__What the task requires__.
All lines from the one with "Task: Click the reputation count 30" through the last line of the data below should be copied exactly; please add nothing.

*****

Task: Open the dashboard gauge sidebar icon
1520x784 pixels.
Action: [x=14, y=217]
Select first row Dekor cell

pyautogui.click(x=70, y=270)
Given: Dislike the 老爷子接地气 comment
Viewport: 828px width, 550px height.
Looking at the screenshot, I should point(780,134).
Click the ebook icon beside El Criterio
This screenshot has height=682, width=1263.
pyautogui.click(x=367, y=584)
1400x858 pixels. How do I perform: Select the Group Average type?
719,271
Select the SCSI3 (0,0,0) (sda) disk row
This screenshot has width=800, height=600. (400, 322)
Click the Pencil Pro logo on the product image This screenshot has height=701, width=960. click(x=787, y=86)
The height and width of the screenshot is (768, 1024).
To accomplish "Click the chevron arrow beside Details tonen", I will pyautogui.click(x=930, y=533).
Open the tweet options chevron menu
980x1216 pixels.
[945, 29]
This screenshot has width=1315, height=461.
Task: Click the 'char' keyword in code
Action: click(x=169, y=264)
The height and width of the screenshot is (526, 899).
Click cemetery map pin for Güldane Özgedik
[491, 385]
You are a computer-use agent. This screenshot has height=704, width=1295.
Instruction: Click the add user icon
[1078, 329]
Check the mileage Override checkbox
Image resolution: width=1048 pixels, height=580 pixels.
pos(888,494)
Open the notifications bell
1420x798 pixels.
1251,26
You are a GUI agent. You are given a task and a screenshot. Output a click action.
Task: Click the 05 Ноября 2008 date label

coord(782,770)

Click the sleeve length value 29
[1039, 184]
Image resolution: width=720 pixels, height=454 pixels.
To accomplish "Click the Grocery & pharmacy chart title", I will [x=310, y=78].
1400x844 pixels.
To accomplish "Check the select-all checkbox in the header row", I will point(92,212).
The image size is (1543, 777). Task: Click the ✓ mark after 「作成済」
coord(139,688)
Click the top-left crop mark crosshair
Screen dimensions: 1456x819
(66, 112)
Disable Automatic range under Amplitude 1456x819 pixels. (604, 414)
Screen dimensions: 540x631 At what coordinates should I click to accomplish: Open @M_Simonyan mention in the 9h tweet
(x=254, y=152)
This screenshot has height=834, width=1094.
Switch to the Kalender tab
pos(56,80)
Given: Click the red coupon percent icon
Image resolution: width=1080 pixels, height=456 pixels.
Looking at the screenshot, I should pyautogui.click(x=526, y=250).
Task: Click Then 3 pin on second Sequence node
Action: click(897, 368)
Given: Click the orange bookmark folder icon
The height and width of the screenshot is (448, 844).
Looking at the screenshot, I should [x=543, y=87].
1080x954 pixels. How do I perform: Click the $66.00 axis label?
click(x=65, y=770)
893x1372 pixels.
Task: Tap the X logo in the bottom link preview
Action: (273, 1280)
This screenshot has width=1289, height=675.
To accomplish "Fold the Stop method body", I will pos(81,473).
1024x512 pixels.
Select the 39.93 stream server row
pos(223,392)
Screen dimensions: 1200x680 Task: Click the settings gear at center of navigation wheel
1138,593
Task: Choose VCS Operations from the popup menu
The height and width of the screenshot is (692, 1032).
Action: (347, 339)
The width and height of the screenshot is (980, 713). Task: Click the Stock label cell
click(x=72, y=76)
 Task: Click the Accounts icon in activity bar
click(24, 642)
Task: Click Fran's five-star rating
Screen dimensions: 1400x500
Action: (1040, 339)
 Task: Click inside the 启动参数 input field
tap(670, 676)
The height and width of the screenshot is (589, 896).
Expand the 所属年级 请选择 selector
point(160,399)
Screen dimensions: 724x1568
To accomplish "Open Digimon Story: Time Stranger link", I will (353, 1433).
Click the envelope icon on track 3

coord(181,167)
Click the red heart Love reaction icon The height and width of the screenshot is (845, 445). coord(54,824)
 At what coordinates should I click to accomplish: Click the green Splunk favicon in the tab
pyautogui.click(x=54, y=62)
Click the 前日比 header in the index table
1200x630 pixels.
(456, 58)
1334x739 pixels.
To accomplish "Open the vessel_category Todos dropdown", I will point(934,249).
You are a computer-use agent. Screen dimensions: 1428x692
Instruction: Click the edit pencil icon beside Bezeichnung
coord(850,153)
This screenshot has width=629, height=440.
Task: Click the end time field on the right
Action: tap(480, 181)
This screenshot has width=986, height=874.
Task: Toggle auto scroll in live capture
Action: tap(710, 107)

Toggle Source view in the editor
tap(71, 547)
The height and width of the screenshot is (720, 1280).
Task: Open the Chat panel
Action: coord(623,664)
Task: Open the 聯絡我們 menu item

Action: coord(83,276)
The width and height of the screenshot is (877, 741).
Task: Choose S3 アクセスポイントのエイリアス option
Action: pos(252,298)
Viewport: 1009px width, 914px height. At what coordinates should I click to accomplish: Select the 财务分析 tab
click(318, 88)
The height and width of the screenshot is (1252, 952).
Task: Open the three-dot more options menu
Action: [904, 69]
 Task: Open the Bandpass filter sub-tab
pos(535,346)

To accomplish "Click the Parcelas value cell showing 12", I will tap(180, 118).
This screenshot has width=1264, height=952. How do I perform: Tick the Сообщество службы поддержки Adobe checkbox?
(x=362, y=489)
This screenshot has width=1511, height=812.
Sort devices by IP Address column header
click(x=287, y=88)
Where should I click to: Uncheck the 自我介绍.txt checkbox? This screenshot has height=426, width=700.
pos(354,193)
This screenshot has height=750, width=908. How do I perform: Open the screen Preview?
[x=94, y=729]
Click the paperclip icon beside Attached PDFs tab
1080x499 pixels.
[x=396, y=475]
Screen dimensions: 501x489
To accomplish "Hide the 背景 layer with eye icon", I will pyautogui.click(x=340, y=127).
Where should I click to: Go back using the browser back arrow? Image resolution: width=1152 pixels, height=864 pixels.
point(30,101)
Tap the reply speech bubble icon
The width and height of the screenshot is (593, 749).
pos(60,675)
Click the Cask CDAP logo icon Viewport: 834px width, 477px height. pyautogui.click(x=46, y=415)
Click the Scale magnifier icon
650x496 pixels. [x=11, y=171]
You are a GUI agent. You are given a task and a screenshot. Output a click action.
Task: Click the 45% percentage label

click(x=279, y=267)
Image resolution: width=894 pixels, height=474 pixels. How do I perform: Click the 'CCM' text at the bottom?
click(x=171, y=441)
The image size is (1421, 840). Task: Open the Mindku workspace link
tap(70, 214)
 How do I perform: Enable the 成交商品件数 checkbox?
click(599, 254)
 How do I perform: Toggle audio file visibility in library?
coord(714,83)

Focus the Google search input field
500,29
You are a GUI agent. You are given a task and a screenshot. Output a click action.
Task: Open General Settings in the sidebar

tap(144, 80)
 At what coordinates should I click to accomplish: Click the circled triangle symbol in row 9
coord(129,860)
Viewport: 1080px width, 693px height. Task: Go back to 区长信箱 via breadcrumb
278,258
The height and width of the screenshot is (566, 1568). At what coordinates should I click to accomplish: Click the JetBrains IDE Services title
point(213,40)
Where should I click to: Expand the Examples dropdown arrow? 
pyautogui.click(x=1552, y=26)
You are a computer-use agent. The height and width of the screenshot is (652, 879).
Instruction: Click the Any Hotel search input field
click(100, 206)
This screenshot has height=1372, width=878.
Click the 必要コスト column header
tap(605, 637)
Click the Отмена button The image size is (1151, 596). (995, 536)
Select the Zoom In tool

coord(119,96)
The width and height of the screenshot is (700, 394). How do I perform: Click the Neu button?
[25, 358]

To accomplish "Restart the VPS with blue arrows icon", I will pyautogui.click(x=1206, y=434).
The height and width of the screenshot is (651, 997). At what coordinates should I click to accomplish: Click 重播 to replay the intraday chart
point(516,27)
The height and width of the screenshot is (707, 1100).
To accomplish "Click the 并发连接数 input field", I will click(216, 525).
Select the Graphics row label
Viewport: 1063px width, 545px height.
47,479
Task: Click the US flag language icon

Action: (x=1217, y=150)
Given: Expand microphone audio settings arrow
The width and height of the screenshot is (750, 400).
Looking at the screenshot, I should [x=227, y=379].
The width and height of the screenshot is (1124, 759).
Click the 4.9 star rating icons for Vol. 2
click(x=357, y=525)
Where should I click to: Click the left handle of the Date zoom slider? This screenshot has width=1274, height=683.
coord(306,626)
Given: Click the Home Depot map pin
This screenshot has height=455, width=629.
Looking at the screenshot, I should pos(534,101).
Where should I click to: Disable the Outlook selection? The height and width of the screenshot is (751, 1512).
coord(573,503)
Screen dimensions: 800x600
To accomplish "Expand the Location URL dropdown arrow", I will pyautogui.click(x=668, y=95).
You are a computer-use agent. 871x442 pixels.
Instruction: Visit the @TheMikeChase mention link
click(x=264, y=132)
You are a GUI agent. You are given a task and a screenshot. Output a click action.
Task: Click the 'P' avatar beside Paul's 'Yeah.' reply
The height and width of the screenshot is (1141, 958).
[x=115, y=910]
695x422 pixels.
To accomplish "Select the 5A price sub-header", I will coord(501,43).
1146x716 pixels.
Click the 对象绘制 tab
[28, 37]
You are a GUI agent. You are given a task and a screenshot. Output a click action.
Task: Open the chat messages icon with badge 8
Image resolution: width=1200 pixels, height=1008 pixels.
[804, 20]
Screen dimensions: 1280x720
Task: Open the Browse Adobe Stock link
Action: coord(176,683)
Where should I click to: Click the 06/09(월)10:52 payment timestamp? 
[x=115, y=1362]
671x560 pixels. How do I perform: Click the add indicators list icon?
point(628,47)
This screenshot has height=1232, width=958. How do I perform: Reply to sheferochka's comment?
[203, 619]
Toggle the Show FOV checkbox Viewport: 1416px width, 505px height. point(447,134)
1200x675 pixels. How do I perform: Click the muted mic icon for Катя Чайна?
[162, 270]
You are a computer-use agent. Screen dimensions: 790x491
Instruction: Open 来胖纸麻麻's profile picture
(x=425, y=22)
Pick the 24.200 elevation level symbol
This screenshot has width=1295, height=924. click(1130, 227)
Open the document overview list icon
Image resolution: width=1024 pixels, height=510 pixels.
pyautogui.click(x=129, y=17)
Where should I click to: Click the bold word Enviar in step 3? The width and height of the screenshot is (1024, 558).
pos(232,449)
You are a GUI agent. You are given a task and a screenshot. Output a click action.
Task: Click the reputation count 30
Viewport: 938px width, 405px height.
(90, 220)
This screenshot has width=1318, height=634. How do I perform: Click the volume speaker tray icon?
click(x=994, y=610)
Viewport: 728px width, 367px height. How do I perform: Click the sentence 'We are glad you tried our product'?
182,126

*****

__Response to the exercise__.
Task: Click the reputation count 30
Viewport: 938px width, 405px height.
(90, 220)
This screenshot has width=1318, height=634. How do I perform: Click the volume speaker tray icon?
click(x=994, y=610)
Viewport: 728px width, 367px height. How do I perform: Click the sentence 'We are glad you tried our product'?
182,126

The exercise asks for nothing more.